In the Valley, they talk about disruptive technology, coming up with ideas that change the way people interact with the world, and Google Glass certainly ticks that box especially in the new category of “wearable computing”. Renowned tech blogger Robert Scoble popped into the Blackbox Mansion and let me try on the pair of Google Glass that he is reviewing.
So here then, is a “layman’s” view of the experience of wearing Google Glass.
Light as a feather
Firstly the frame is very light; you hardly feel it at all. “Okay Glass” turns on the device and at once you see in front of your right eye, a small square with intensely bright letters in various colours. The letters appear to be around a meter or two away from you, which is pretty amazing as the small screen is angled away to achieve this optical illusion.
The right arm of the frame is thicker than the left and brushing it with a downwards touch changes the screen in front of your eyes, allowing you to flick through a stock exchange feed, Facebook news feed, weather, directions or anything else you’ve opened up or turned on.
Okay Glass
Saying “Okay Glass, take a photo” will get the device to do just that, or “Okay Glass directions to Searle Street Woodstock”, and it will give you directions. They also fit easily over prescription glasses or sunglasses. Glass displays a photo of the person calling you on the phone, in case you forgot what they looked like.

· · ·

» PROBLEM 1:
In the records, from the first line through the line with "Action: tap(1474, 97)", substitute "Facebook logo" for "Facebook icon" and give those lines back with everything else left as it is.
The records that follow are unrelated to the Google Glass text.

» TASK MATERIAL:
· · ·

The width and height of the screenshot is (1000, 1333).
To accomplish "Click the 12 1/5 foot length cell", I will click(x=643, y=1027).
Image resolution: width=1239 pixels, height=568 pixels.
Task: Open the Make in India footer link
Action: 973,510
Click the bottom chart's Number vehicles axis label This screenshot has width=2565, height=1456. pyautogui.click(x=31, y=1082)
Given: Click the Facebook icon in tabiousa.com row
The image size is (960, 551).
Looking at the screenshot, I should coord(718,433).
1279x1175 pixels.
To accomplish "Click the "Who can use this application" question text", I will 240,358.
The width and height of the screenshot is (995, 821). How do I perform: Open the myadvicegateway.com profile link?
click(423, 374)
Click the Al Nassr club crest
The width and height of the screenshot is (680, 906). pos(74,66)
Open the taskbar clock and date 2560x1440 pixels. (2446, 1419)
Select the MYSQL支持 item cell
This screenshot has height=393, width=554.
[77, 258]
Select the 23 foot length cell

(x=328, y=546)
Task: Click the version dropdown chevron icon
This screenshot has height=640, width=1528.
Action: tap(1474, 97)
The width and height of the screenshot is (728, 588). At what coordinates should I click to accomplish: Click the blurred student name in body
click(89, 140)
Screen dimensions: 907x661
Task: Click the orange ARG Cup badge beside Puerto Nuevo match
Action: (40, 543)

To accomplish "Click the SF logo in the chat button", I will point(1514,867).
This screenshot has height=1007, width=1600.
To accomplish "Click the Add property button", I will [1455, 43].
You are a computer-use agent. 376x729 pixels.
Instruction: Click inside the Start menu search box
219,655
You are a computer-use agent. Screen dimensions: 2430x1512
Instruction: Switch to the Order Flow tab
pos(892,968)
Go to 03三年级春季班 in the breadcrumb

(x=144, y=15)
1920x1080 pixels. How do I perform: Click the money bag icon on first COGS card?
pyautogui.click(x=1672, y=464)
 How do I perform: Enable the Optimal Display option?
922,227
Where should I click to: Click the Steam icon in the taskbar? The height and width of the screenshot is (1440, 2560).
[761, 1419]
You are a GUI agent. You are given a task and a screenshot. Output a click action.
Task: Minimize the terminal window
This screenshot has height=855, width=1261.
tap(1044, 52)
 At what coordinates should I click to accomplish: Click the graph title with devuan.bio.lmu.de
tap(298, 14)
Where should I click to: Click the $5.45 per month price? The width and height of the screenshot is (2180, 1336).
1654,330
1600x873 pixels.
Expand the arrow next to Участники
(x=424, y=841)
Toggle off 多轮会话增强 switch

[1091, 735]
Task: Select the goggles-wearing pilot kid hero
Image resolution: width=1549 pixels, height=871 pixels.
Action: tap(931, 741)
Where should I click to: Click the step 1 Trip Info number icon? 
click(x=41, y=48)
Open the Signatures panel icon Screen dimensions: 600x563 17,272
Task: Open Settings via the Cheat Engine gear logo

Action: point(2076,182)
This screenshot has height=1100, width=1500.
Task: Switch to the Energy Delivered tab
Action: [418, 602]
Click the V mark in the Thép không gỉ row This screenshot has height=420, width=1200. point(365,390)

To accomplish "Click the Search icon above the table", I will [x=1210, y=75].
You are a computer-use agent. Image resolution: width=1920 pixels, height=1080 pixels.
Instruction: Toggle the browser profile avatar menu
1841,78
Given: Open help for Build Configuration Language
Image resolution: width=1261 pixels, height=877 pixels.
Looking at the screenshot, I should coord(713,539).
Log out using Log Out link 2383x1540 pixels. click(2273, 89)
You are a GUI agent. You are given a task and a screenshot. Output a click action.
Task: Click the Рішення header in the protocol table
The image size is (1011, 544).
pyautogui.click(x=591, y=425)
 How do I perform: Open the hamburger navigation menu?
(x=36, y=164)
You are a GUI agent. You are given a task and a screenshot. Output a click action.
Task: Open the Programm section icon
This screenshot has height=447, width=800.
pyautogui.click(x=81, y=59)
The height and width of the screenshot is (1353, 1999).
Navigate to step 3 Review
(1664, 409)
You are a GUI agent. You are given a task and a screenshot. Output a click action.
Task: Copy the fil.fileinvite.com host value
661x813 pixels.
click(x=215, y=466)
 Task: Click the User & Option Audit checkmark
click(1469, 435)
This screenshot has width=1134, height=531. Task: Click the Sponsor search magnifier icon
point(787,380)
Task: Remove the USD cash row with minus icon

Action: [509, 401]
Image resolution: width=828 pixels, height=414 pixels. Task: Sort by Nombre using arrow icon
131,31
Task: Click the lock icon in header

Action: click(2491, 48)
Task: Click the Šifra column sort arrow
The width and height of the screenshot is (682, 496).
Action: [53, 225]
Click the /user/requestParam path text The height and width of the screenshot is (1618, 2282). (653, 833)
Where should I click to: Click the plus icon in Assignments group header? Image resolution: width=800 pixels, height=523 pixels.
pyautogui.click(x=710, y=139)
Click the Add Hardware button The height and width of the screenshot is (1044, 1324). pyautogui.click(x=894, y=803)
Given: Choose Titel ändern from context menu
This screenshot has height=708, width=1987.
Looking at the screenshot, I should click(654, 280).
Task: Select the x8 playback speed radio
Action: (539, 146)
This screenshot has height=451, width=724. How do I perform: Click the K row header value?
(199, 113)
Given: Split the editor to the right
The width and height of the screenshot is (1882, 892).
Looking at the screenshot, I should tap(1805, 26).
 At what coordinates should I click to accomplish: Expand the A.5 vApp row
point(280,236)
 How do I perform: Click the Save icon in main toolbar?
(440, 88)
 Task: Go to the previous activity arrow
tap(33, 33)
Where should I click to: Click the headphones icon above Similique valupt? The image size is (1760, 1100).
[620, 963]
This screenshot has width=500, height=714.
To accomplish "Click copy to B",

· · ·

» PROBLEM 2:
Resume the Google Glass text from the point where it stops.

» EXERCISE RESPONSE 1:
The width and height of the screenshot is (1000, 1333).
To accomplish "Click the 12 1/5 foot length cell", I will click(x=643, y=1027).
Image resolution: width=1239 pixels, height=568 pixels.
Task: Open the Make in India footer link
Action: 973,510
Click the bottom chart's Number vehicles axis label This screenshot has width=2565, height=1456. pyautogui.click(x=31, y=1082)
Given: Click the Facebook logo in tabiousa.com row
The image size is (960, 551).
Looking at the screenshot, I should coord(718,433).
1279x1175 pixels.
To accomplish "Click the "Who can use this application" question text", I will 240,358.
The width and height of the screenshot is (995, 821). How do I perform: Open the myadvicegateway.com profile link?
click(423, 374)
Click the Al Nassr club crest
The width and height of the screenshot is (680, 906). pos(74,66)
Open the taskbar clock and date 2560x1440 pixels. (2446, 1419)
Select the MYSQL支持 item cell
This screenshot has height=393, width=554.
[77, 258]
Select the 23 foot length cell

(x=328, y=546)
Task: Click the version dropdown chevron icon
This screenshot has height=640, width=1528.
Action: tap(1474, 97)

» EXERCISE RESPONSE 2:
I think it will be amazing to have a pair when traveling or if you’re at a conference. I’m sure Glass already has facial recognition software in the making (it does) that will display the name of the individual over their image, or the history of a monument once it detects where you are. This will effortlessly merge digital information with reality, making it easier to receive more information than we are currently already inundated with. Hooray.
Hand-selected developers are hard at work coming up with life-changing applications for the Glass, which will probably allow you to say things like “Okay Glass, bring me a cappuccino at Green Point Park” which will be pretty cool, but if I know Google, they will find a way to serve you Google Ads, or perhaps whisper them in your ear as you watch your child on the swing. A small price to pay for convenience, right?
The new norm
So it is a little strange to speak to someone whose eyes are slightly glazed and unfocused while they read something on their Glass screen that you can’t see, or to hear someone give verbal commands to the device while everyone else is quietly taking photos with their cellphones, but perhaps these are things that will become the new norm, like someone asking you to Facebook them.
I even had the fortune of meeting a genuine Glasshole, the term they give someone who wears their Google Glass in the hopes that you will ask them about it. I suspect the term is made up of equal parts envy and annoyance.
I once heard someone refer to a walk-and-talk earpiece as an “Ear Douche” and personally I think the Google Glass is something of an “Eye Douche”. Not that I would say no to joining the ranks of Glassholes out there, given half a chance.
Glass will make life easier, plus it opens up a whole new world of advertising, app options and opportunities for creative technology innovators to take advantage of, all of which is leading us closer to that Minority Report reality.